* [PATCH v4] sched/deadline: Remove fair-servers from real-time task's bandwidth accounting
@ 2025-09-03 11:44 Yuri Andriaccio
2025-09-03 14:12 ` Juri Lelli
0 siblings, 1 reply; 2+ messages in thread
From: Yuri Andriaccio @ 2025-09-03 11:44 UTC (permalink / raw)
To: Ingo Molnar, Peter Zijlstra, Juri Lelli, Vincent Guittot,
Dietmar Eggemann, Steven Rostedt, Ben Segall, Mel Gorman,
Valentin Schneider
Cc: linux-kernel, Luca Abeni, Yuri Andriaccio
Fair-servers are currently used in place of the old RT_THROTTLING mechanism to
prevent the starvation of SCHED_OTHER (and other lower priority) tasks when
real-time FIFO/RR processes are trying to fully utilize the CPU. To allow the
RT_THROTTLING mechanism, the maximum allocatable bandwidth for real-time tasks
has been limited to 95% of the CPU-time.
The RT_THROTTLING mechanism is now removed in favor of fair-servers, which are
currently set to use, as expected, 5% of the CPU-time. Still, they share the
same bandwidth that allows running real-time tasks, and which is still set to
95% of the total CPU-time. This means that by removing the RT_THROTTLING
mechanism, the remaining bandwidth for real-time SCHED_DEADLINE tasks and other
dl-servers (FIFO/RR are not affected) is only 90%.
This patch reclaims the 5% lost CPU-time, which is definitely reserved for
SCHED_OTHER tasks, but should not be accounted together with the other real-time
tasks. More generally, the fair-servers' bandwidth must not be accounted with
other real-time tasks.
Updates:
- Make the fair-servers' bandwidth not be accounted into the total allocated
bandwidth for real-time tasks.
- Remove the admission control test when allocating a fair-server.
- Do not account for fair-servers in the GRUB's bandwidth reclaiming mechanism.
- Limit the max bandwidth to (BW_UNIT - max_rt_bw) when changing the parameters
of a fair-server, preventing overcommitment.

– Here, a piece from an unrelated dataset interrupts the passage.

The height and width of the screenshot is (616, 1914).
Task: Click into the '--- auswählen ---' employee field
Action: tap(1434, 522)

- Update admission tests (in sched_dl_global_validate) when changing the
maximum allocatable bandwidth for real-time tasks, preventing overcommitment.

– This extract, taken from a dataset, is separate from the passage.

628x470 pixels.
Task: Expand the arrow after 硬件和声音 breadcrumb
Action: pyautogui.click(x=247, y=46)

- Update admission tests (in dl_bw_manage) when offlining a CPU.
Since the fair-server's bandwidth can be changed through debugfs, it has not
been enforced that a fair-server's bandwidth must be always equal to (BW_UNIT -
max_rt_bw), rather it must be less or equal to this value. This allows retaining
the fair-servers' settings changed through the debugfs when changing the
max_rt_bw.
This also means that in order to increase the maximum bandwidth for real-time
tasks, the bw of fair-servers must be first decreased through debugfs otherwise
admission tests will fail, and vice versa, to increase the bw of fair-servers,
the bw of real-time tasks must be reduced beforehand.
This v4 version removes dl_bw_fair, as it is not needed anymore since each fair
server's bw is now checked individually rather than globally. This is necessary
because different fair-servers can have different runtimes. The bandwidth
assignment is sound only if each CPU's rt-bw + fair-server-bw is less tahn or
equal to 1, rather than computing the total and checking if it is less than or
equal to the number of CPUs. The check on deadline tasks can be instead be done
globally (on a root-domain basis) as dl tasks are allowed to migrate between
cores. This new version fixes the error reported here:
https://lore.kernel.org/all/aLa3zdmyKuRMy3bm@jlelli-thinkpadt14gen4.remote.csb/
v1: https://lore.kernel.org/all/20250721111131.309388-1-yurand2000@gmail.com/
v2: https://lore.kernel.org/all/20250725164412.35912-1-yurand2000@gmail.com/
v3: https://lore.kernel.org/all/20250901113103.601085-1-yurand2000@gmail.com/
Signed-off-by: Yuri Andriaccio <yurand2000@gmail.com>
---
kernel/sched/deadline.c | 81 +++++++++++++----------------------------
kernel/sched/sched.h | 1 -
kernel/sched/topology.c | 8 ----
3 files changed, 26 insertions(+), 64 deletions(-)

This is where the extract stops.